Dispersions are unstable from the thermodynamic point of view; however, they can be kinetically stable over a large period of time, which determines their shelf life. This time span needs to be measured in order to ensure the best product quality to the final consumer. 
“Dispersion stability refers to the ability of a dispersion to resist change in its properties over time.” D.J. McClements.
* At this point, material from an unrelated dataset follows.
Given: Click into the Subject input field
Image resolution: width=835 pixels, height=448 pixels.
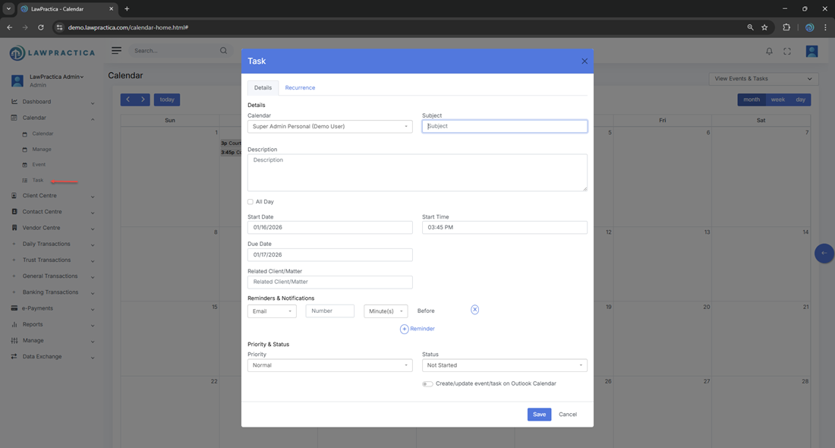Looking at the screenshot, I should (x=504, y=127).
Destabilisation phenomena of a dispersion

These destabilisations can be classified into two major processes:
 Migration phenomena : whereby the difference in density between the continuous and dispersed phase, leads to gravitational phase separation:
Creaming, when the dispersed phase is less dense than the continuous phase (e.g. milk, cosmetic cream, soft drinks, etc.)
Sedimentation, when the dispersed phase is denser than the continuous phase (e.g. ink, CMP slurries, paint, etc.)
 Particle size increase phenomena: whereby the size of the dispersed phase (drops, particles, bubbles) increases
reversibly (flocculation)
irreversibly (aggregation, coalescence, Ostwald ripening)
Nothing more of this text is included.